Oft verhindern Schlafstörungen eine gute Nachtruhe. Ursachen gibt es viele. Prof. Ulrich Sommer, Gründer des Instituts für Schlafmedizin Bad Aibling und Schlafmediziner am Klinikum rechts der Isar, nennt zwei wichtige: „Viele können nicht einschlafen, weil ihr Rücken schmerzt. Andere haben mit psychologischen Problemen zu kämpfen – sie liegen wach und machen sich Stress, einschlafen zu müssen, weil sie sonst nicht fit durch den nächsten Tag kommen.“ Sommer empfiehlt, sich tagsüber ausreichend zu bewegen, im Bett nicht mehr zu essen oder fernzusehen und für die richtige Schlafhygiene zu sorgen.
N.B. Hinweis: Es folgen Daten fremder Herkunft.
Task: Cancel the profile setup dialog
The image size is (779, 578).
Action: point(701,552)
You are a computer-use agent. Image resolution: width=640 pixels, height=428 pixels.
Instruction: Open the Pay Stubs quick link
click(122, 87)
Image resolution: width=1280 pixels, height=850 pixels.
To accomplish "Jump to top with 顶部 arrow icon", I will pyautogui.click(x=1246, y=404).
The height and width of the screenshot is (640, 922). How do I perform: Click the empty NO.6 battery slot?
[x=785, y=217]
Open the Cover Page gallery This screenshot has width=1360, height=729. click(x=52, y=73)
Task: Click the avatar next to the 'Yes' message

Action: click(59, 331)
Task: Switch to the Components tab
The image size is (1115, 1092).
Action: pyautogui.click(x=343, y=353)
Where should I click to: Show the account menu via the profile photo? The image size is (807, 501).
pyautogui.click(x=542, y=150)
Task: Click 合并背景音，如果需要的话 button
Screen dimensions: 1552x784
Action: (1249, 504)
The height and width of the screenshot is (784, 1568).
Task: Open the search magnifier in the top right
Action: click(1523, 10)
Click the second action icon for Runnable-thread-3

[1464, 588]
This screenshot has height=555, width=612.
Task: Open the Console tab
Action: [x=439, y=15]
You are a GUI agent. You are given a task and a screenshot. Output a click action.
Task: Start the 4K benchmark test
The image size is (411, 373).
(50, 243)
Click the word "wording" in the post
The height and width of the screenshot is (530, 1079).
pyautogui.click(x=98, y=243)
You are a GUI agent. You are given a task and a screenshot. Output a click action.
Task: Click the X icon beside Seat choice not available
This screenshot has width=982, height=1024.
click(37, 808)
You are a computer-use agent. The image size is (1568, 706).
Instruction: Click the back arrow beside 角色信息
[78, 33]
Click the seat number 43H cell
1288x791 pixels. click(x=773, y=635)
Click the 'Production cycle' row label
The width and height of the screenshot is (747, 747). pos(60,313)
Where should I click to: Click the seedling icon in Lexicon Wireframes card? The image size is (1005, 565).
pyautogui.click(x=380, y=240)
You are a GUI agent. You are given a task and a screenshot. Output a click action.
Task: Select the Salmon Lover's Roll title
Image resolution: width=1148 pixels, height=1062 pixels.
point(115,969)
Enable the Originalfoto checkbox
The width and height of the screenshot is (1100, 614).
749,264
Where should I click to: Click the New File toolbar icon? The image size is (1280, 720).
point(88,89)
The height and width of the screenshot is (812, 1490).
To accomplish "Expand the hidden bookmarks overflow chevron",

Das Zimmer sollte nicht zu warm sein, dafür dunkel und ruhig. Und die Matratze muss passen. „Manche fühlen sich auf einer härteren Unterlage wohler. Ältere Personen brauchen oft eine weichere Matratze, etwa weil ihr Rücken empfindlich ist.“
Guter Schlaf gewinnt im Alter an Bedeutung
Dass guter Schlaf im Alter wichtiger wird, bestätigt die Neuropsychologin und Mitautorin der Studie Barbara Sahakian: „Wege zu finden, um den Schlaf älterer Menschen zu verbessern, könnte entscheidend sein, um ihnen zu helfen, ihre geistige Gesundheit und ihr Wohlbefinden zu erhalten und einen kognitiven Abbau zu vermeiden, insbesondere bei Patienten mit psychiatrischen Störungen und Demenzerkrankungen.“ Tatsächlich berichten laut Deutscher Gesellschaft für Schlafforschung und Schlafmedizin (DGSM) gerade ältere Menschen häufig über Durchschlafstörungen, eine abnehmende Schlafzeit, vermehrte Nickerchen am Tag und einen steigenden Gebrauch von Schlafmitteln. Die Gründe, warum Ältere schlechter schlafen, seien eine Kombination aus genetischer Veranlagung und der Struktur des Gehirns, erklärte Jianfeng Feng, ein weiterer Autor der neuen Studie.
Schlafschwierigkeiten werden aber zunehmend quer über die Altersgruppen und weltweit festgestellt. Allein in Deutschland klagte ein Drittel der Befragten in einer Studie der Techniker-Krankenkasse von 2017 über Schlafprobleme, jeder zweite gab an, auf höchstens sechs Stunden Schlaf zu kommen.
Wer glaubt, mit einem Glas Bier oder Wein besser schlafen zu können, der irrt, sagt Prof. Ulrich Sommer: „Alkohol lässt uns sicher erst mal besser einschlafen, weil er narkotisierend wirkt.“ Für die Schlafqualität sei Alkohol aber kontraproduktiv, das Durchschlafen werde schwieriger. Ein weiterer unangenehmer Nebeneffekt: Alkohol erhöht die Wahrscheinlichkeit zu schnarchen.